TASK BRIEF:
The answer must be every entry, retyped without a single difference.

INFORMATION PROVIDED:
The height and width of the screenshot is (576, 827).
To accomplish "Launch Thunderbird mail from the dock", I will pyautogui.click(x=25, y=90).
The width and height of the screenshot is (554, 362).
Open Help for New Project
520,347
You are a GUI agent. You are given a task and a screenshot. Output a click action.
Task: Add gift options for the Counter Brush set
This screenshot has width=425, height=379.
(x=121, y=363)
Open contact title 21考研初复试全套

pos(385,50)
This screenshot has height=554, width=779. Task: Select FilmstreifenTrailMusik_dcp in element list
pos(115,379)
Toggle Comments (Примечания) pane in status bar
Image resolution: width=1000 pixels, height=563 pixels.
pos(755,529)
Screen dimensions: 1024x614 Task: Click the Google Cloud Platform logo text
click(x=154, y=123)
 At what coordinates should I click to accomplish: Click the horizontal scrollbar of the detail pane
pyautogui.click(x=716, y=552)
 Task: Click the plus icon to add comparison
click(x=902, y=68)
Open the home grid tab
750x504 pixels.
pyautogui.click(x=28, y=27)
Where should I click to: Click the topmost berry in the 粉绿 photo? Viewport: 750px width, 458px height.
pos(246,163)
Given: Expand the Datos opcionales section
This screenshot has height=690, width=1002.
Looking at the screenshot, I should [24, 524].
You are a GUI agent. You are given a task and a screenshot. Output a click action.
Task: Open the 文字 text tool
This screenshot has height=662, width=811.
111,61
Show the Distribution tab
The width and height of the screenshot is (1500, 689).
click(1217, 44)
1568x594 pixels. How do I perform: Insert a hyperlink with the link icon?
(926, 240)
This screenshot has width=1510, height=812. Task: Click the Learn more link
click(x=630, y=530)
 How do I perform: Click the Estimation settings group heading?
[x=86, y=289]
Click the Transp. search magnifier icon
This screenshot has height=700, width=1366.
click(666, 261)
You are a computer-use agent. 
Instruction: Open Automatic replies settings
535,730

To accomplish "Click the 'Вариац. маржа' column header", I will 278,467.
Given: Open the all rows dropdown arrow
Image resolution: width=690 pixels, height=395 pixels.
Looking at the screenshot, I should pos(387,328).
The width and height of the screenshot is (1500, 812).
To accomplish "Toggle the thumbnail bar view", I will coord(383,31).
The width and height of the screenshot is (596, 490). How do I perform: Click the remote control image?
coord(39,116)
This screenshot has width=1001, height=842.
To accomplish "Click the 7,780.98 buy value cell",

WRITTEN SOLUTION:
The height and width of the screenshot is (576, 827).
To accomplish "Launch Thunderbird mail from the dock", I will pyautogui.click(x=25, y=90).
The width and height of the screenshot is (554, 362).
Open Help for New Project
520,347
You are a GUI agent. You are given a task and a screenshot. Output a click action.
Task: Add gift options for the Counter Brush set
This screenshot has width=425, height=379.
(x=121, y=363)
Open contact title 21考研初复试全套

pos(385,50)
This screenshot has height=554, width=779. Task: Select FilmstreifenTrailMusik_dcp in element list
pos(115,379)
Toggle Comments (Примечания) pane in status bar
Image resolution: width=1000 pixels, height=563 pixels.
pos(755,529)
Screen dimensions: 1024x614 Task: Click the Google Cloud Platform logo text
click(x=154, y=123)
 At what coordinates should I click to accomplish: Click the horizontal scrollbar of the detail pane
pyautogui.click(x=716, y=552)
 Task: Click the plus icon to add comparison
click(x=902, y=68)
Open the home grid tab
750x504 pixels.
pyautogui.click(x=28, y=27)
Where should I click to: Click the topmost berry in the 粉绿 photo? Viewport: 750px width, 458px height.
pos(246,163)
Given: Expand the Datos opcionales section
This screenshot has height=690, width=1002.
Looking at the screenshot, I should [24, 524].
You are a GUI agent. You are given a task and a screenshot. Output a click action.
Task: Open the 文字 text tool
This screenshot has height=662, width=811.
111,61
Show the Distribution tab
The width and height of the screenshot is (1500, 689).
click(1217, 44)
1568x594 pixels. How do I perform: Insert a hyperlink with the link icon?
(926, 240)
This screenshot has width=1510, height=812. Task: Click the Learn more link
click(x=630, y=530)
 How do I perform: Click the Estimation settings group heading?
[x=86, y=289]
Click the Transp. search magnifier icon
This screenshot has height=700, width=1366.
click(666, 261)
You are a computer-use agent. 
Instruction: Open Automatic replies settings
535,730

To accomplish "Click the 'Вариац. маржа' column header", I will 278,467.
Given: Open the all rows dropdown arrow
Image resolution: width=690 pixels, height=395 pixels.
Looking at the screenshot, I should pos(387,328).
The width and height of the screenshot is (1500, 812).
To accomplish "Toggle the thumbnail bar view", I will coord(383,31).
The width and height of the screenshot is (596, 490). How do I perform: Click the remote control image?
coord(39,116)
This screenshot has width=1001, height=842.
To accomplish "Click the 7,780.98 buy value cell",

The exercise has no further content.